La lupa de la Justicia está puesta sobre una operación inmobiliaria llamativa. Se trata del departamento de la calle Miró, adquirido en noviembre del año pasado por un valor declarado de US$230.000. Lo que despierta sospechas es que el funcionario solo puso US$30.000 en efectivo y el resto fue una financiación directa de las vendedoras, a pagar en cuotas y sin intereses.
Un préstamo millonario entre desconocidos
Beatriz Viegas (72) y Claudia Sbabo (64) están citadas para las 9 de la mañana. Su declaración es fundamental para entender por qué aceptaron financiarle US$200.000 a Adorni, especialmente cuando ambas aseguraron públicamente no tener ningún vínculo previo con él.
El inmueble tiene su propia historia: pertenecía al exfutbolista Hugo Morales, quien declaró haberlo vendido a estas dos mujeres por US$200.000, una cifra muy inferior a los US$340.000 que pretendía la inmobiliaria originalmente. Según Morales, aceptó la rebaja porque la propiedad necesitaba refacciones: “Sabiendo que por ahí perdía un poco de plata o que lo podía arreglar, en ese momento se tomó la decisión. Lo vendimos contentos”, afirmó el exjugador.

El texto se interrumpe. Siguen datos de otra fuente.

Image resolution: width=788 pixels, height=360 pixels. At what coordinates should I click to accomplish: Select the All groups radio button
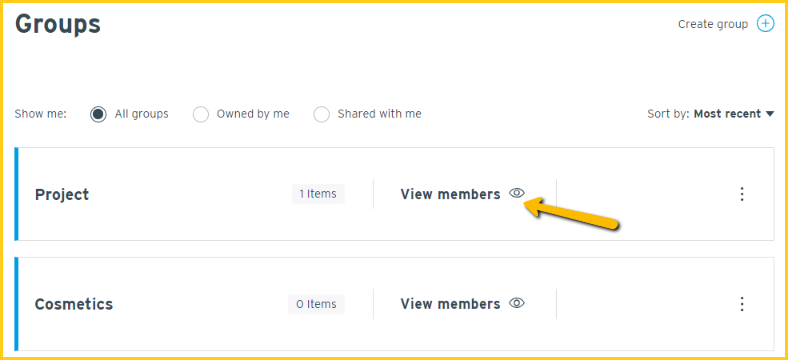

El esquema de los préstamos hipotecarios
La declaración de hoy se suma a la que brindaron la semana pasada la comisaria retirada Graciela Molina y su hija, Victoria Cancio. Ellas también aparecen como acreedoras de la familia Adorni, aunque bajo una modalidad distinta.
En ese caso, le prestaron US$100.000 al matrimonio para la compra de una casa en un country de Exaltación de la Cruz. A diferencia del departamento de Caballito, esta operación sí incluyó un interés del 11% anual. Como garantía de ese préstamo, Adorni puso otro departamento que posee en Parque Chacabuco. La escribana Adriana Nechevenko, figura recurrente en estos movimientos, fue quien certificó ambas transacciones que hoy están bajo la lupa judicial.
El patrimonio del jefe de Gabinete bajo la lupa
Más allá de los testimonios, el fiscal Pollicita espera los resultados de las medidas ordenadas por el juez Ariel Lijo, quien levantó el secreto fiscal y bancario de Adorni y de su esposa, Bettina Angeletti.
La Justicia busca determinar si el estilo de vida y las adquisiciones del funcionario —que incluyen propiedades no declaradas inicialmente y viajes al exterior— guardan relación con sus ingresos reales. Hasta principios de este año, el sueldo de Adorni estaba fijado en $3.584.006, una cifra que los investigadores contrastan ahora con el volumen de deudas en dólares y gastos con tarjetas de crédito que el matrimonio debe afrontar en los próximos meses.